TASK PROMPT | Rewrite all the entries below, swapping "screenshot" for "screen capture" and leaving every other word unchanged. Omit the pictures from your version.

Items in a dataset |
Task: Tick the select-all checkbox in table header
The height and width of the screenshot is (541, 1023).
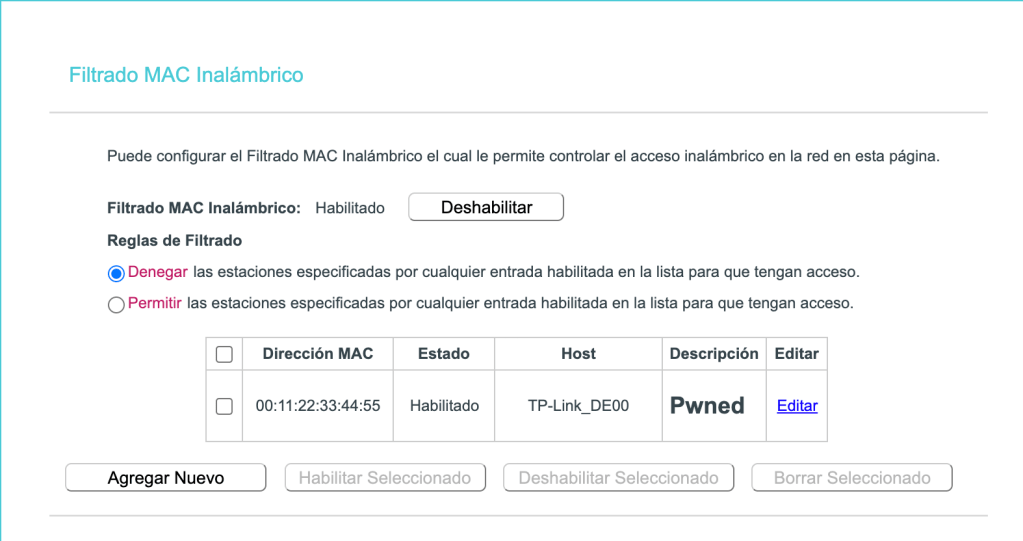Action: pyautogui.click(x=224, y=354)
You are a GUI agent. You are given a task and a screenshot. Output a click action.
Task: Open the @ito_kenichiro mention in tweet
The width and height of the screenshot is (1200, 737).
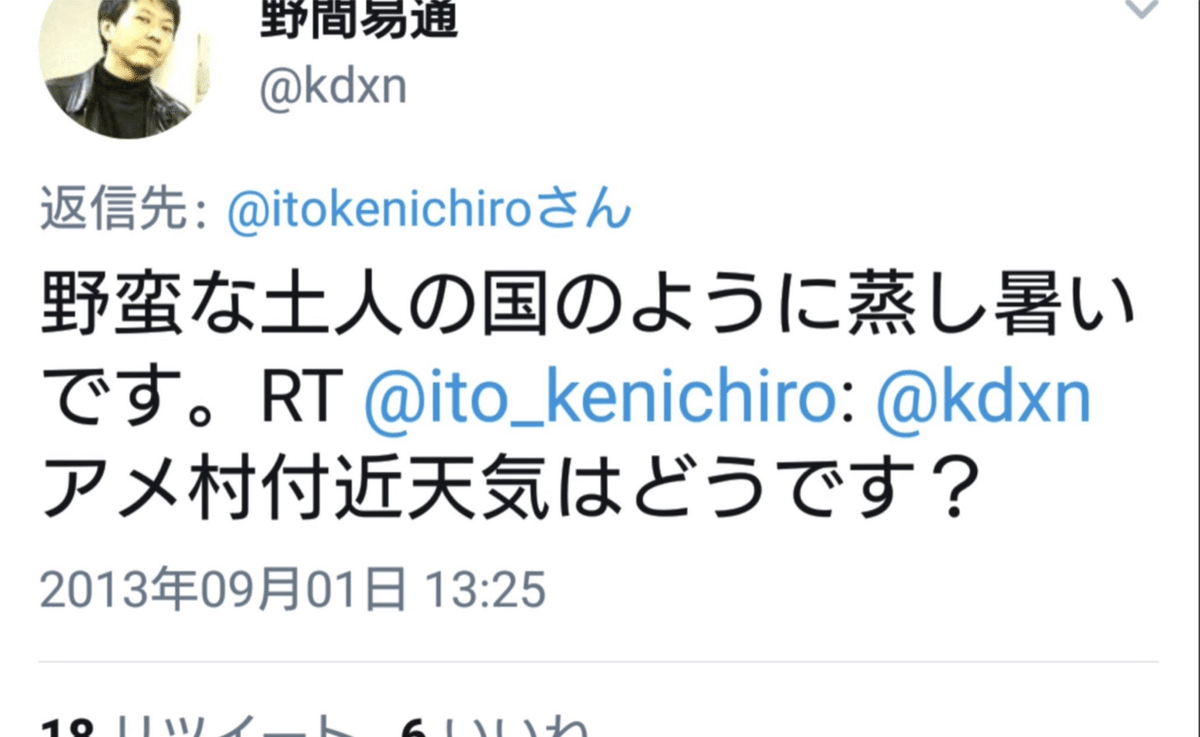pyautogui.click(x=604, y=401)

TASK RESPONSE |
Task: Tick the select-all checkbox in table header
The height and width of the screen capture is (541, 1023).
Action: pyautogui.click(x=224, y=354)
You are a GUI agent. You are given a task and a screen capture. Output a click action.
Task: Open the @ito_kenichiro mention in tweet
The width and height of the screen capture is (1200, 737).
pyautogui.click(x=604, y=401)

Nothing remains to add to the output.